- [Página]
§ §
Ya sabemos por qué es menester filosofar: porque se ha perdido la unidad y porque vivimos y pensamos en la escisión, como dice Hegel; también sabemos que esta pérdida es actual, presente, no pérdida en sí, y que no hay una unidad, por así decirlo, transtemporal de esta pérdida. Tendremos que preguntarnos qué es lo que tiene que ver el filosofar con esta pérdida única, permanente, del sentido, de la unidad, que se pierde constantemente. Lo veremos en la próxima oportunidad.
§ §
[Datos de palabras y de posición de los ítems]

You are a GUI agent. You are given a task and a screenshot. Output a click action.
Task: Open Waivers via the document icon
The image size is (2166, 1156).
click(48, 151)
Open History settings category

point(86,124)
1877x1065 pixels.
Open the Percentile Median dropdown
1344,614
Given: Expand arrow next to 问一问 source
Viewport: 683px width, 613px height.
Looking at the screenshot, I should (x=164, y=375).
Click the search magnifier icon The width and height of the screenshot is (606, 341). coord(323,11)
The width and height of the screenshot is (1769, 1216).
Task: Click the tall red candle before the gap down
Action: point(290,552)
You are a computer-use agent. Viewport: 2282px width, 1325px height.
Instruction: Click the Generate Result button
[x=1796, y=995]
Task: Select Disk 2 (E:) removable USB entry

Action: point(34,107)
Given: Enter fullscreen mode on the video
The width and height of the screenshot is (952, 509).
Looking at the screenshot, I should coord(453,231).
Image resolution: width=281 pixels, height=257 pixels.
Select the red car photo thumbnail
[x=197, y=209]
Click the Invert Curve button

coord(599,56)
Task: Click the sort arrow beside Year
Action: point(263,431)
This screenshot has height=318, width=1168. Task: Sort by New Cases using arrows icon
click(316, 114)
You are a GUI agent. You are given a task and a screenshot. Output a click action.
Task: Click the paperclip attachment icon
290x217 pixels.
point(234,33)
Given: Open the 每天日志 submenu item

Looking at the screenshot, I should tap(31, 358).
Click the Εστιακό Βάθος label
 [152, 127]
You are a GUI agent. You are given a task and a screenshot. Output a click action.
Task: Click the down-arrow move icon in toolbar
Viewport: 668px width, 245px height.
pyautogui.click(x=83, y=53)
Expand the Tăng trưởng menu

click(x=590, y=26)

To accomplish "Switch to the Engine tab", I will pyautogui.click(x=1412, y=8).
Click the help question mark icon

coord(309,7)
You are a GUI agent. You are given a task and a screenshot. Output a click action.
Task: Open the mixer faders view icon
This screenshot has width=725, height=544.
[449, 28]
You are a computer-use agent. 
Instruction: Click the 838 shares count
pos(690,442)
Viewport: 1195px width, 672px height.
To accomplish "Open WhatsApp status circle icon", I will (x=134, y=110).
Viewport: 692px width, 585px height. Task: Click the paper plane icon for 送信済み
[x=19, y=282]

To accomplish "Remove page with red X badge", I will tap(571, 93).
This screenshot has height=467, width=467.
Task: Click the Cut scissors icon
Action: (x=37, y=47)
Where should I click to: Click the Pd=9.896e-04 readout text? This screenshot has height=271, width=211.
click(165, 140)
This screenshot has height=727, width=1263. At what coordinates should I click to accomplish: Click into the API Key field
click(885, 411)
§ §
- [Ejercicio propuesto] Retoma, por favor, el texto sobre el filosofar a partir de su última oración. Los ítems no guardan relación alguna con el texto sobre el filosofar.

- [Respuesta]
Sobre filosofía y acción
 
En la primera de las lecciones intentamos poner de manifiesto que la filosofía pertenece al deseo tanto o más que cualquier otra cosa, que no es de una naturaleza distinta a la de cualquier otra pasión “simple”, sino simplemente ese deseo, esa pasión que se curva hacia sí misma, se refleja; ese deseo, en definitiva, que se desea. En la segunda vimos que querer buscar el origen de la filosofía es una empresa algo vana, porque la carencia que soportamos, y que suscita la filosofíala pérdida de la unidad— no es algo pasado, no es antaño, sino este aquí y ahora, es decir no cesa de repetirse, que de este modo la filosofía tiene su origen en sí misma, y que por eso es historia. Si reunimos todo eso tendremos que concluir que, francamente, filosofar no sirve para nada, no conduce a nada, puesto que es un discurso que no obtiene jamás conclusiones definitivas, ya que es un deseo que se arrastra indefinidamente con su origen, un vacío que no puede llenar. Eternamente necesitado, viviendo de la palabra como de un recurso, el filósofo hace un triste papel ante sus colegas, los cuales sí que tienen cosas que enseñar. ¿Para qué sirve filosofar?, se le pregunta. El eco de un tribunal de Atenas, un día cualquiera del año 399 antes de nuestra era, responde que, efectivamente, no sirve para nada, y ese eco clama desde lejos contra el filósofo: ¡muera!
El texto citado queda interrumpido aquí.